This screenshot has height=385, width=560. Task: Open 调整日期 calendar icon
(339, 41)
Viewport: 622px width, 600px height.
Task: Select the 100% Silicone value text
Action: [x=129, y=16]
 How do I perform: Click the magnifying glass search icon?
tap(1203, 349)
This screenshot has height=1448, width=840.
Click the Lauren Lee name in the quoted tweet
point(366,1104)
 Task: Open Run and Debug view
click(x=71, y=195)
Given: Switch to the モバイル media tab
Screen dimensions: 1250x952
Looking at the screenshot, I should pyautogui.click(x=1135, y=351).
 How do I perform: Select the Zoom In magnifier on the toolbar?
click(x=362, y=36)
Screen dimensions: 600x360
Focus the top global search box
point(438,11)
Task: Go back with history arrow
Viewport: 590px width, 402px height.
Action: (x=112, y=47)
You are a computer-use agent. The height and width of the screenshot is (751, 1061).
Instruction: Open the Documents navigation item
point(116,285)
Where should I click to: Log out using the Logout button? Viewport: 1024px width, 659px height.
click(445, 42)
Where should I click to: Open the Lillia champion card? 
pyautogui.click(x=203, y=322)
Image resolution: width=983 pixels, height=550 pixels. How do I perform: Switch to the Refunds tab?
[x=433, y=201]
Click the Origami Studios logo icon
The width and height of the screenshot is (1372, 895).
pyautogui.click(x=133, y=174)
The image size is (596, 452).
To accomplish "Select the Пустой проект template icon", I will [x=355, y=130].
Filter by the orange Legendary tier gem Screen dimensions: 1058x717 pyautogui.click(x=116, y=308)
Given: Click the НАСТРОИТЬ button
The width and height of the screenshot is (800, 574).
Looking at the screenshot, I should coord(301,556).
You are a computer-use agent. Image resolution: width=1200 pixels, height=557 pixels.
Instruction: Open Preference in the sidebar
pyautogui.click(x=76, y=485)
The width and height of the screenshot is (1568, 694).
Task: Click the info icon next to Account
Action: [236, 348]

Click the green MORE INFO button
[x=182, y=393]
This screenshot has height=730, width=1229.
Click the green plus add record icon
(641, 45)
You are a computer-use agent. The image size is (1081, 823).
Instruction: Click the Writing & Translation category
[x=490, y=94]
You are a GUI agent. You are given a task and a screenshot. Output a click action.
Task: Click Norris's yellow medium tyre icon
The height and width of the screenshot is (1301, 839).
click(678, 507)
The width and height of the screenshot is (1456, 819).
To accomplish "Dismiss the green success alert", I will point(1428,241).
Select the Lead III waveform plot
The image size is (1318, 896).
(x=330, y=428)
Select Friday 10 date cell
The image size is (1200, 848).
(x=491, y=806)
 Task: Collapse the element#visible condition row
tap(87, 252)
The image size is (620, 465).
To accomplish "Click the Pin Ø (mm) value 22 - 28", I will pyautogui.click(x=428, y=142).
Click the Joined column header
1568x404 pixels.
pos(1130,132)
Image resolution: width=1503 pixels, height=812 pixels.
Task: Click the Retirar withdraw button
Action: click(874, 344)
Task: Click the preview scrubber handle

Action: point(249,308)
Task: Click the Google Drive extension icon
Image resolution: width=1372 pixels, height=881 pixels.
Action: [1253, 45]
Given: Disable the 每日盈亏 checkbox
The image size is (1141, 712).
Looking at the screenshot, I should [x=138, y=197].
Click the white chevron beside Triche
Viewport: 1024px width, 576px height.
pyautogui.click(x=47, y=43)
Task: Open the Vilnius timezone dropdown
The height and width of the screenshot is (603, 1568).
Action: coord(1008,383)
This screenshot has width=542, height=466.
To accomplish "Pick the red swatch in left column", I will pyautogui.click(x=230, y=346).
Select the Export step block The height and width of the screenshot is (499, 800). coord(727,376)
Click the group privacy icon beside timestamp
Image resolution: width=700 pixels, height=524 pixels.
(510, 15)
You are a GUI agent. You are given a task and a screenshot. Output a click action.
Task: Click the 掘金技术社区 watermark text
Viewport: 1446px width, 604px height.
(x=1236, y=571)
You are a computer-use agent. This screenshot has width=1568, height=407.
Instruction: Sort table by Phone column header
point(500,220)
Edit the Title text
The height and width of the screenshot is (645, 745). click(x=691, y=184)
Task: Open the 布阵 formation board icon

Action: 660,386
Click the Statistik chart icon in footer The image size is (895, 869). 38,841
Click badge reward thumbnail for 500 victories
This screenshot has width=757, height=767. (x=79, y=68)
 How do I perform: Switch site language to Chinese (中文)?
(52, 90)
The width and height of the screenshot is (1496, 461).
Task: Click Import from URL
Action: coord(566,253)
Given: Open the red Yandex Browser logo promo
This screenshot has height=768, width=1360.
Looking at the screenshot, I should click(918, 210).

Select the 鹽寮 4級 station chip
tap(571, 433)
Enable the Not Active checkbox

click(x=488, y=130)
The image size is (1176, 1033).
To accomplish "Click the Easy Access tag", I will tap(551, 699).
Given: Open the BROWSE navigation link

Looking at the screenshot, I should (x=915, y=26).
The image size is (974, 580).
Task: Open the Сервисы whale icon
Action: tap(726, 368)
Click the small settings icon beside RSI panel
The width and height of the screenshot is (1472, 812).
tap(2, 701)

+ + + + + + +

* **Task directions**: Number the lines of every item above in order, one line per number, and leave out the blank lines.

* **Full answer**:
1. This screenshot has height=385, width=560. Task: Open 调整日期 calendar icon
2. (339, 41)
3. Viewport: 622px width, 600px height.
4. Task: Select the 100% Silicone value text
5. Action: [x=129, y=16]
6.  How do I perform: Click the magnifying glass search icon?
7. tap(1203, 349)
8. This screenshot has height=1448, width=840.
9. Click the Lauren Lee name in the quoted tweet
10. point(366,1104)
11.  Task: Open Run and Debug view
12. click(x=71, y=195)
13. Given: Switch to the モバイル media tab
14. Screen dimensions: 1250x952
15. Looking at the screenshot, I should pyautogui.click(x=1135, y=351).
16.  How do I perform: Select the Zoom In magnifier on the toolbar?
17. click(x=362, y=36)
18. Screen dimensions: 600x360
19. Focus the top global search box
20. point(438,11)
21. Task: Go back with history arrow
22. Viewport: 590px width, 402px height.
23. Action: (x=112, y=47)
24. You are a computer-use agent. The height and width of the screenshot is (751, 1061).
25. Instruction: Open the Documents navigation item
26. point(116,285)
27. Where should I click to: Log out using the Logout button? Viewport: 1024px width, 659px height.
28. click(445, 42)
29. Where should I click to: Open the Lillia champion card? 
30. pyautogui.click(x=203, y=322)
31. Image resolution: width=983 pixels, height=550 pixels. How do I perform: Switch to the Refunds tab?
32. [x=433, y=201]
33. Click the Origami Studios logo icon
34. The width and height of the screenshot is (1372, 895).
35. pyautogui.click(x=133, y=174)
36. The image size is (596, 452).
37. To accomplish "Select the Пустой проект template icon", I will [x=355, y=130].
38. Filter by the orange Legendary tier gem Screen dimensions: 1058x717 pyautogui.click(x=116, y=308)
39. Given: Click the НАСТРОИТЬ button
40. The width and height of the screenshot is (800, 574).
41. Looking at the screenshot, I should coord(301,556).
42. You are a computer-use agent. Image resolution: width=1200 pixels, height=557 pixels.
43. Instruction: Open Preference in the sidebar
44. pyautogui.click(x=76, y=485)
45. The width and height of the screenshot is (1568, 694).
46. Task: Click the info icon next to Account
47. Action: [236, 348]
48. Click the green MORE INFO button
49. [x=182, y=393]
50. This screenshot has height=730, width=1229.
51. Click the green plus add record icon
52. (641, 45)
53. You are a computer-use agent. The image size is (1081, 823).
54. Instruction: Click the Writing & Translation category
55. [x=490, y=94]
56. You are a GUI agent. You are given a task and a screenshot. Output a click action.
57. Task: Click Norris's yellow medium tyre icon
58. The height and width of the screenshot is (1301, 839).
59. click(678, 507)
60. The width and height of the screenshot is (1456, 819).
61. To accomplish "Dismiss the green success alert", I will point(1428,241).
62. Select the Lead III waveform plot
63. The image size is (1318, 896).
64. (x=330, y=428)
65. Select Friday 10 date cell
66. The image size is (1200, 848).
67. (x=491, y=806)
68.  Task: Collapse the element#visible condition row
69. tap(87, 252)
70. The image size is (620, 465).
71. To accomplish "Click the Pin Ø (mm) value 22 - 28", I will pyautogui.click(x=428, y=142).
72. Click the Joined column header
73. 1568x404 pixels.
74. pos(1130,132)
75. Image resolution: width=1503 pixels, height=812 pixels.
76. Task: Click the Retirar withdraw button
77. Action: click(874, 344)
78. Task: Click the preview scrubber handle
79. Action: point(249,308)
80. Task: Click the Google Drive extension icon
81. Image resolution: width=1372 pixels, height=881 pixels.
82. Action: [1253, 45]
83. Given: Disable the 每日盈亏 checkbox
84. The image size is (1141, 712).
85. Looking at the screenshot, I should [x=138, y=197].
86. Click the white chevron beside Triche
87. Viewport: 1024px width, 576px height.
88. pyautogui.click(x=47, y=43)
89. Task: Open the Vilnius timezone dropdown
90. The height and width of the screenshot is (603, 1568).
91. Action: coord(1008,383)
92. This screenshot has width=542, height=466.
93. To accomplish "Pick the red swatch in left column", I will pyautogui.click(x=230, y=346).
94. Select the Export step block The height and width of the screenshot is (499, 800). coord(727,376)
95. Click the group privacy icon beside timestamp
96. Image resolution: width=700 pixels, height=524 pixels.
97. (510, 15)
98. You are a GUI agent. You are given a task and a screenshot. Output a click action.
99. Task: Click the 掘金技术社区 watermark text
100. Viewport: 1446px width, 604px height.
101. (x=1236, y=571)
102. You are a computer-use agent. This screenshot has width=1568, height=407.
103. Instruction: Sort table by Phone column header
104. point(500,220)
105. Edit the Title text
106. The height and width of the screenshot is (645, 745). click(x=691, y=184)
107. Task: Open the 布阵 formation board icon
108. Action: 660,386
109. Click the Statistik chart icon in footer The image size is (895, 869). 38,841
110. Click badge reward thumbnail for 500 victories
111. This screenshot has width=757, height=767. (x=79, y=68)
112.  How do I perform: Switch site language to Chinese (中文)?
113. (52, 90)
114. The width and height of the screenshot is (1496, 461).
115. Task: Click Import from URL
116. Action: coord(566,253)
117. Given: Open the red Yandex Browser logo promo
118. This screenshot has height=768, width=1360.
119. Looking at the screenshot, I should click(918, 210).
120. Select the 鹽寮 4級 station chip
121. tap(571, 433)
122. Enable the Not Active checkbox
123. click(x=488, y=130)
124. The image size is (1176, 1033).
125. To accomplish "Click the Easy Access tag", I will tap(551, 699).
126. Given: Open the BROWSE navigation link
127. Looking at the screenshot, I should (x=915, y=26).
128. The image size is (974, 580).
129. Task: Open the Сервисы whale icon
130. Action: tap(726, 368)
131. Click the small settings icon beside RSI panel
132. The width and height of the screenshot is (1472, 812).
133. tap(2, 701)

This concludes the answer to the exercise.